I’m a Cait Flanders fan.
Weirdly, just lately, in my advanced age, I started drinking asundry espresso drinks at asundry local coffee shops a few mornings a week after swimming or running. My sissy is disgusted with my frivolous spending, and I can’t live with the shame, so I’ve begun shopping for an espresso machine only to learn that’s the world’s largest rabbit hole. Oh, you gotta have a grinder? Not just any grinder, but a particularly good one. And every machine has serious trade-offs. Long story short, I’ve spent an embarrassing number of hours the last week watching YouTube reviews as I try to declare my independence from our local coffee shops. Hours I’ll never get back. Talk about frivolity. I wonder what Cait would charge for an hour of therapy. I could even bring the espresso. . . eventually.
Outstanding week-long series on mental health from ESPN. It doesn’t matter whether you like basketball or not. Super informative. One story a day, through Friday.

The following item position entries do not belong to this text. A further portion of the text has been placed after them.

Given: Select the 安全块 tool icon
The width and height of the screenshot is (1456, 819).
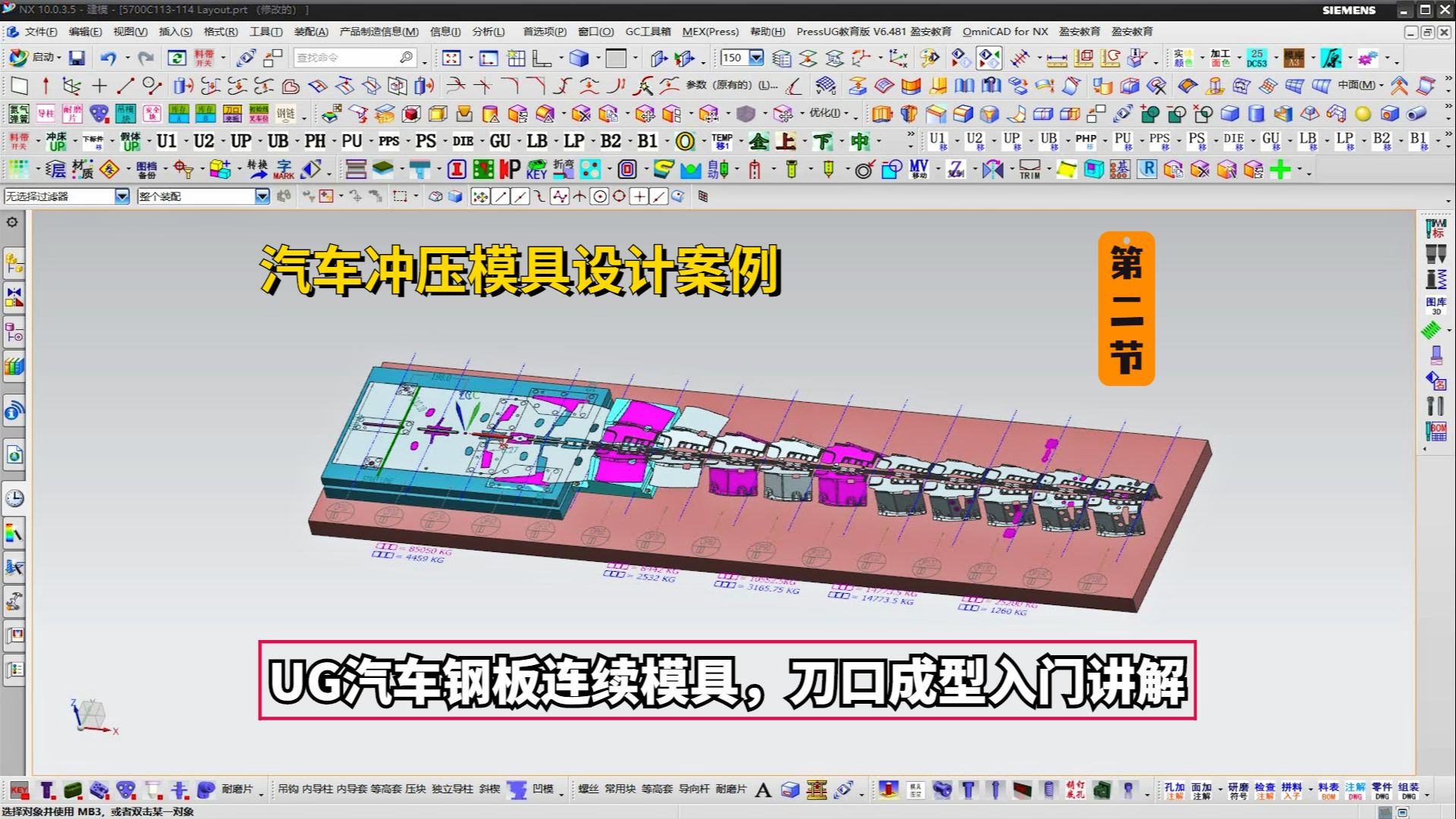Looking at the screenshot, I should click(152, 114).
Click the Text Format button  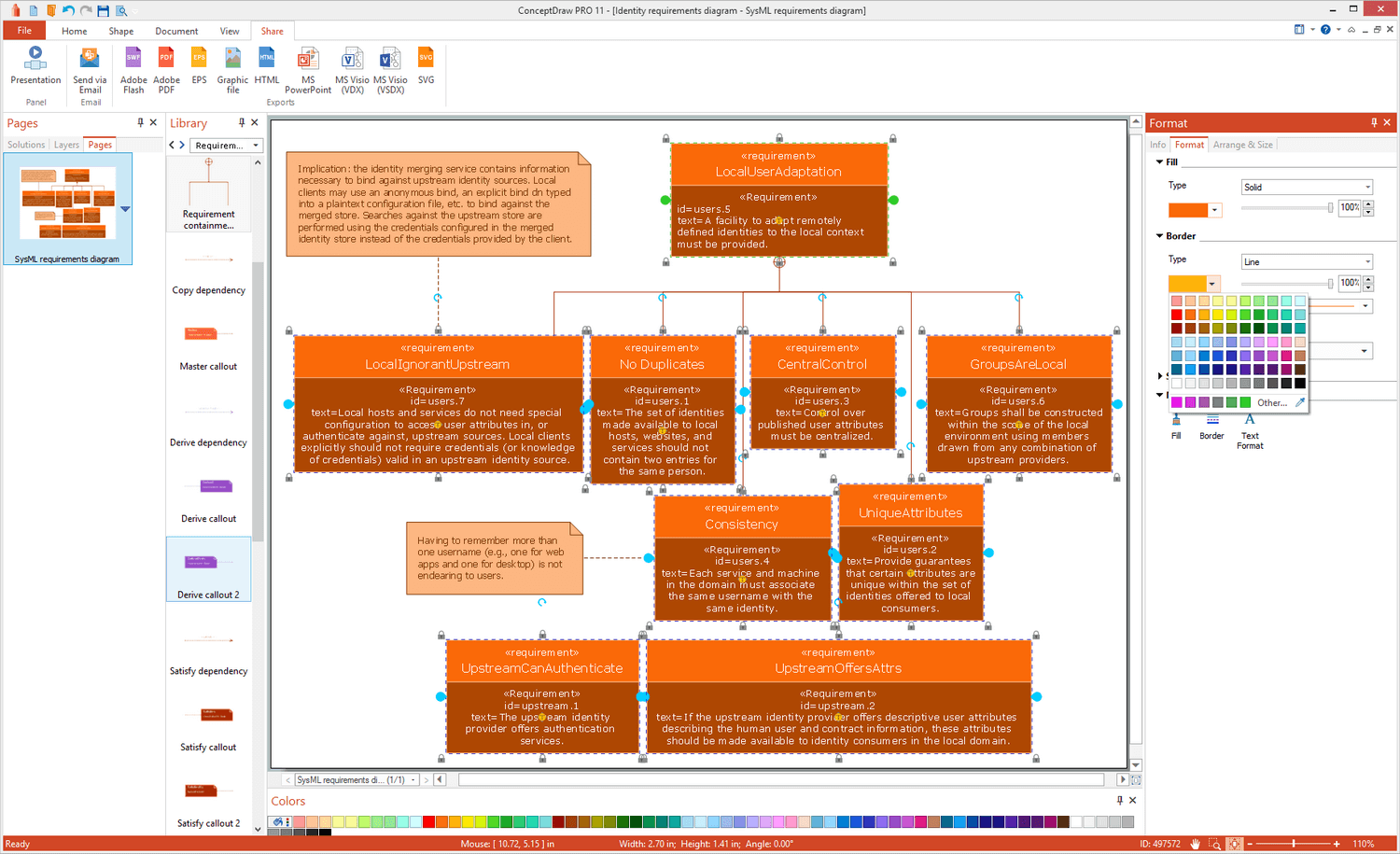tap(1250, 431)
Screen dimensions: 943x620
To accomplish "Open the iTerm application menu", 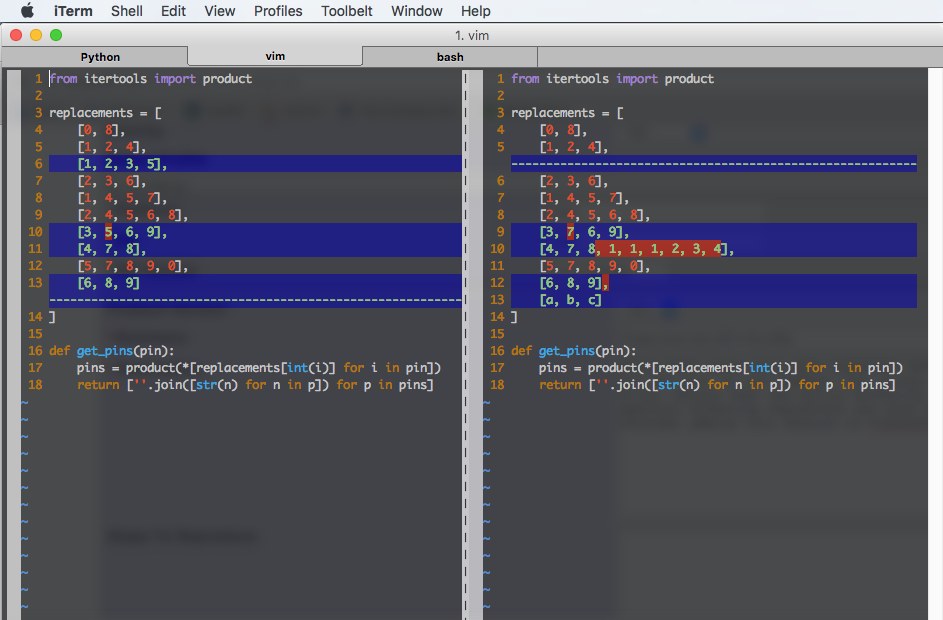I will [x=73, y=11].
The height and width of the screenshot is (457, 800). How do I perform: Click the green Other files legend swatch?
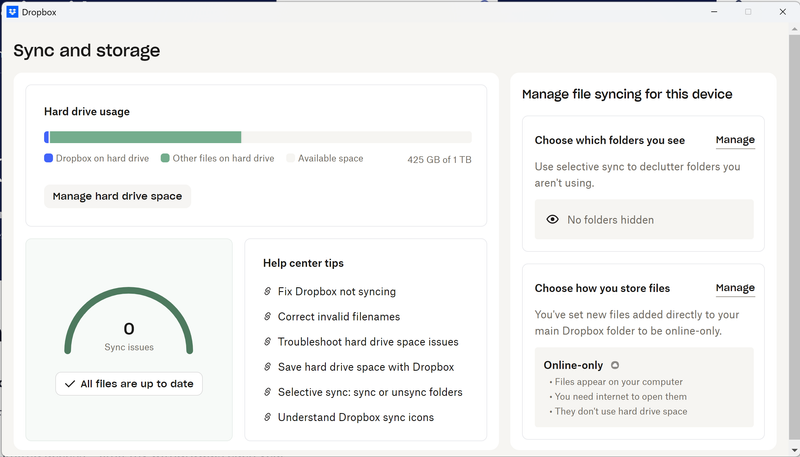[x=165, y=158]
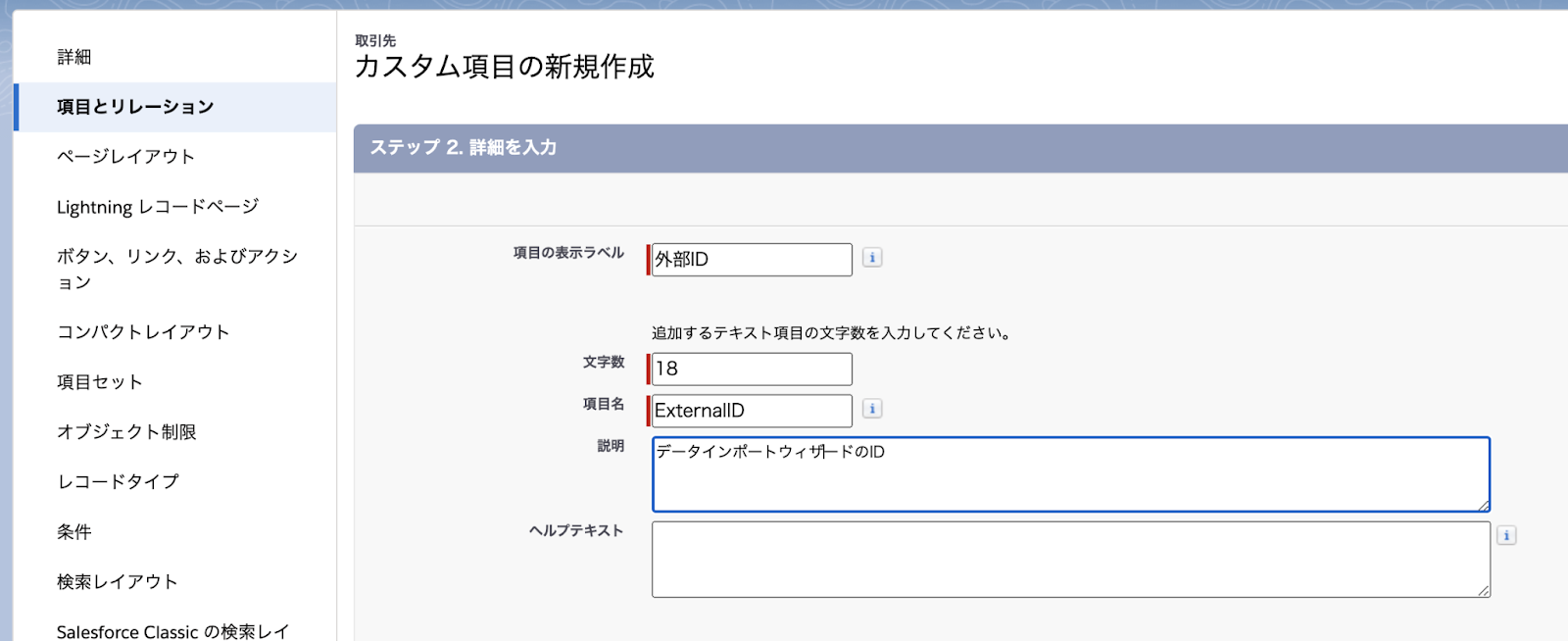The width and height of the screenshot is (1568, 641).
Task: Open Salesforce Classic の検索レイアウト entry
Action: coord(173,631)
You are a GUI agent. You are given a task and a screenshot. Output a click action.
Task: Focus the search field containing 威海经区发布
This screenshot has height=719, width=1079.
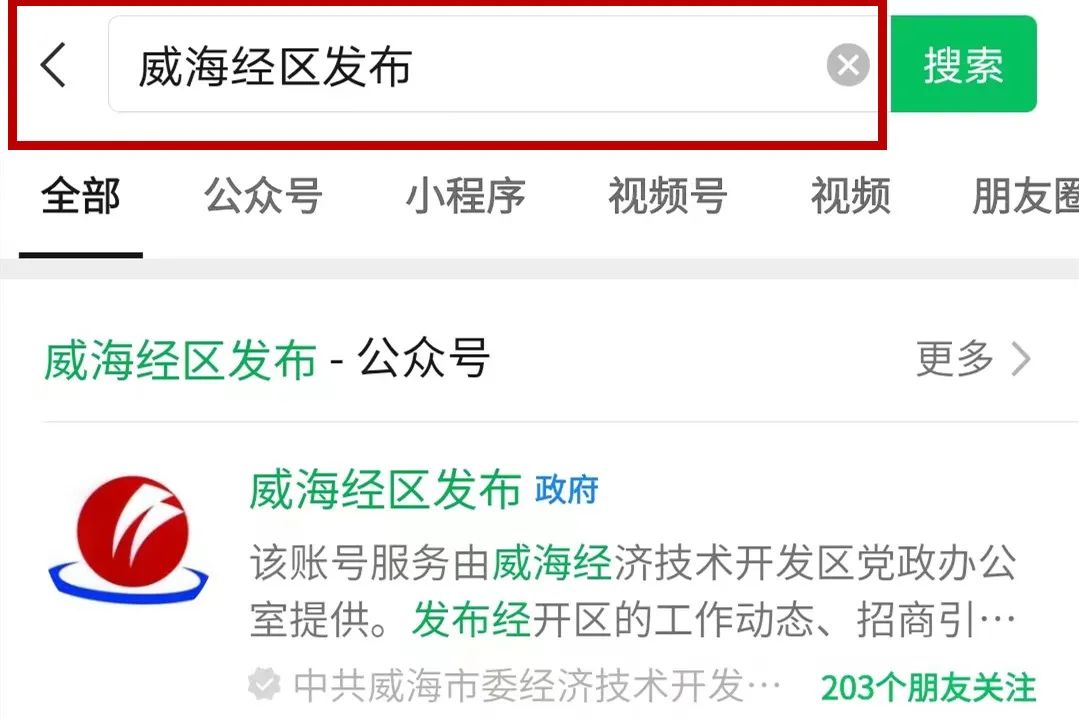(x=493, y=65)
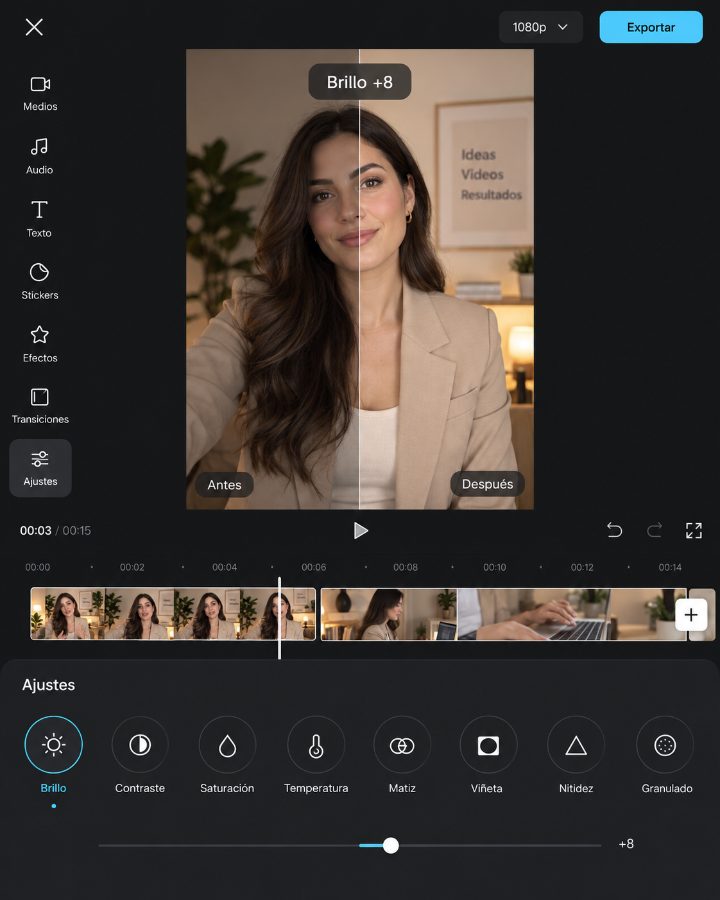The width and height of the screenshot is (720, 900).
Task: Play the video preview
Action: pos(360,530)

Tuesday—When making the NBA isn’t a cure-all: Mental health and black athletes. Powerful story of what it’s like to grow up in poor, all black, high crime hoods and how that can make good mental health especially challenging.
Wednesday—To medicate or not? The thorny mental health issue in the NBA. Medication can help reduce the symptoms of OCD (obsessive compulsive disorder), but they also reduce one’s competitive edge. Shane Larkin’s story.